NERC assigned the standards to three projects. The standard development team for Project 2022-02 (Uniform modeling framework for IBRs) worked on:

    • MOD-032-2 (Data for power system modeling and analysis)
    • IRO-010-6 (Reliability coordinator data and information specification and collection)
    • TOP-003-8 (Transmission operator and balancing authority data and information specification and collection)

MOD-026-2 (Verification and validation of dynamic models and data) was developed under Project 2020-06 (Verifications of models and data for generators), while MOD-033-3 (Steady-state and dynamic system model validation) was a product of Project 2021-01 (System model validation with IBRs). Each project’s standards were submitted in a separate docket.

The Project 2022-02 standards (RD26-1) will “advance the reliability of the [electric grid] by establishing requirements addressing the provision of [IBR] model data and parameters,” NERC said in its filing. MOD-032-2 will require planning coordinators (PCs) and transmission planners to specify the data needed to model IBRs for planning purposes and identify entities responsible for providing such data, along with requiring similar data on aggregated distributed energy resources.

IRO-010-6 and TOP-003-8 will “reinforce” requirements for reliability coordinators, transmission operators and balancing authorities to request IBR-specific data and parameters in their data specifications. Overall, the three standards will “establish the uniform framework for modeling IBRs contemplated by the commission in Order 901 … for conducting system studies.”
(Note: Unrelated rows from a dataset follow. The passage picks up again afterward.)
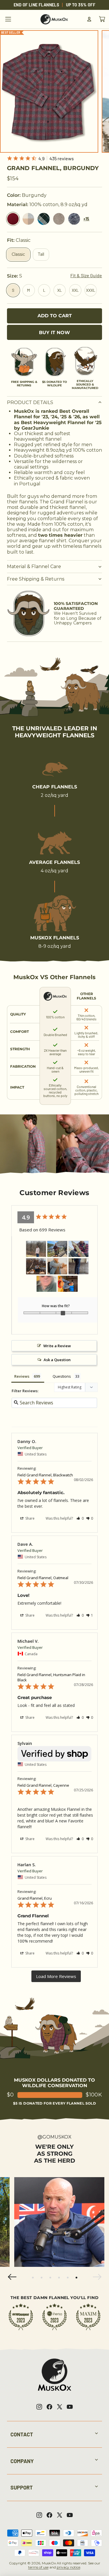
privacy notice (68, 2567)
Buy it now (54, 332)
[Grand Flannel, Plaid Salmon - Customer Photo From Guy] (36, 1249)
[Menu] (8, 19)
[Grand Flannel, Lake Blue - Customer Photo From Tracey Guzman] (68, 1284)
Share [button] (29, 1518)
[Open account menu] (89, 19)
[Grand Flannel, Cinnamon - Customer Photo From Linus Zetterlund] (36, 1266)
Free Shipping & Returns (35, 579)
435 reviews (61, 158)
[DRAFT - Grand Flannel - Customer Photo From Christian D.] (57, 1266)
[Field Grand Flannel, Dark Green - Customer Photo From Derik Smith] (57, 1249)
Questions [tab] (62, 1376)
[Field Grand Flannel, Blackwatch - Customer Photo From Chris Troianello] (78, 1266)
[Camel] (59, 219)
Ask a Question (57, 1359)
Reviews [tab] (21, 1376)
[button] (80, 1518)
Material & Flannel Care (34, 566)
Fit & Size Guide (86, 275)
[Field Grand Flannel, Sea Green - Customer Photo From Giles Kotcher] (46, 1284)
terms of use (38, 2567)
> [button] (56, 1976)
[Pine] (43, 219)
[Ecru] (28, 219)
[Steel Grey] (74, 219)
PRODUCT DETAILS (30, 402)
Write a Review (57, 1345)
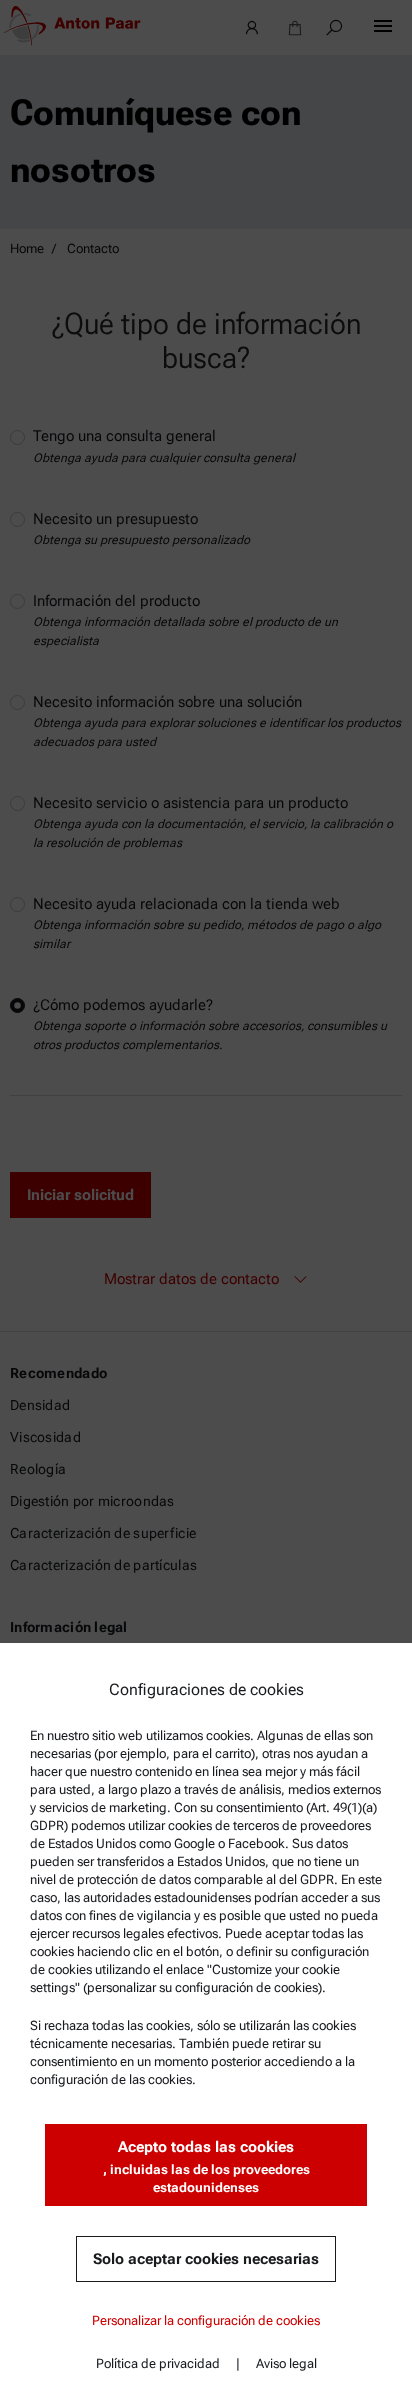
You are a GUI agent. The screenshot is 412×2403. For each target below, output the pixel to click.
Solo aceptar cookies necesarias (206, 2259)
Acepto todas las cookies (206, 2166)
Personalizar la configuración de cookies (206, 2320)
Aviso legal (286, 2363)
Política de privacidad (158, 2363)
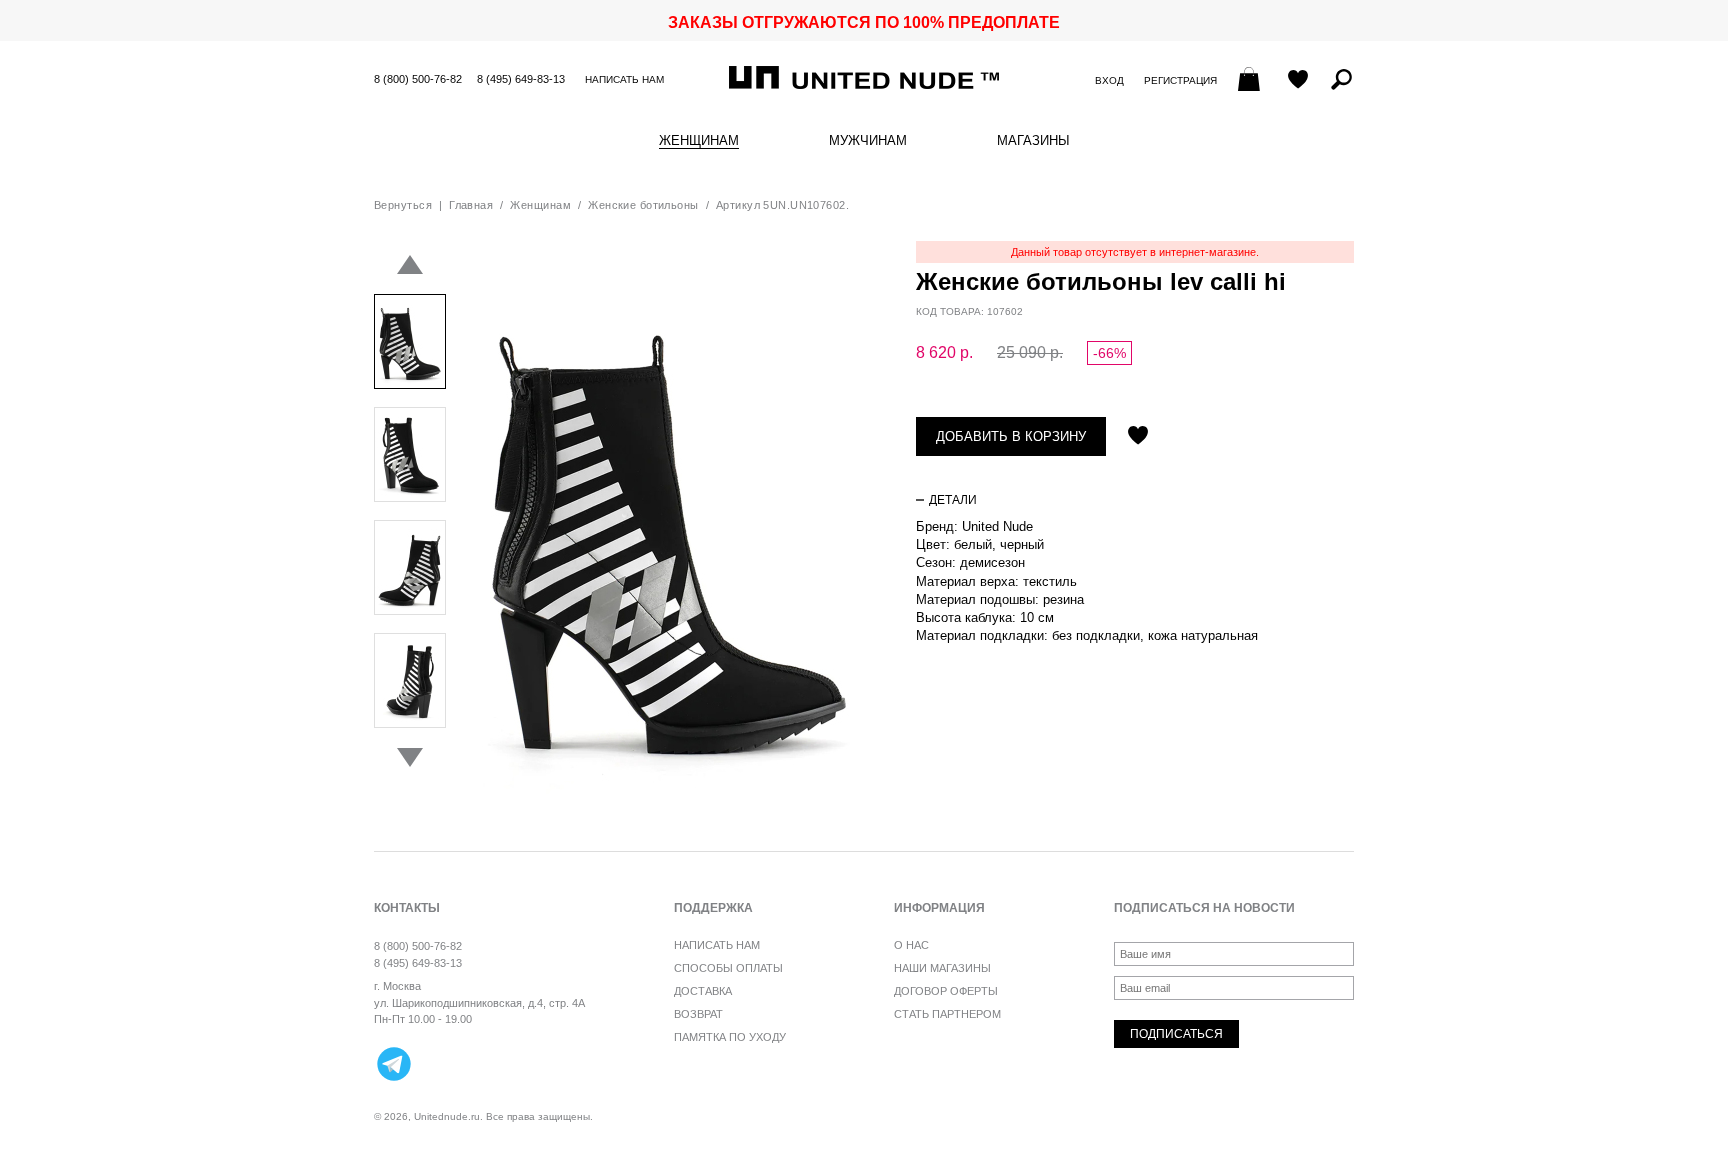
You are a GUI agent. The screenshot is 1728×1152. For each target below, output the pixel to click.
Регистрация (1180, 80)
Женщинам (699, 141)
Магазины (1033, 141)
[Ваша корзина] (1251, 81)
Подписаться (1176, 1034)
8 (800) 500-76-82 (418, 79)
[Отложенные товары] (1298, 81)
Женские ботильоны (643, 205)
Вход (1109, 80)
MOD-033-3 includes requirements for PCs to have a documented process for validating models applying to their portions of the electric system. The process must include performance comparison between actual system behavior and the steady-state and dynamic models of the system.

PCs must implement guidelines to identify and correct errors or inaccuracies between simulation results and actual behavior, with the goal of ensuring “that IBRs and DERs are included in system-level model validation … and [that] these inclusions are consistent with” the modeling data requirements in MOD-032-2.

Finally, MOD-026-2 requires generator owners and transmission owners to perform model validation and model verification of positive sequence dynamic and electromagnetic transient models provided to their TPs. NERC said these changes “will result in more accurate IBR models than [the] historic performance” of utilities’ prior modeling practices.

NERC’s Standards Committee has voted to move forward with the final tranche of Order 901 standards, with members approving two standard authorization requests covering operational and planning studies at their Aug. 20 meeting. (See NERC Standards Committee Tackles Final Order 901 Tranche.) The standards will be due Nov. 4, 2026.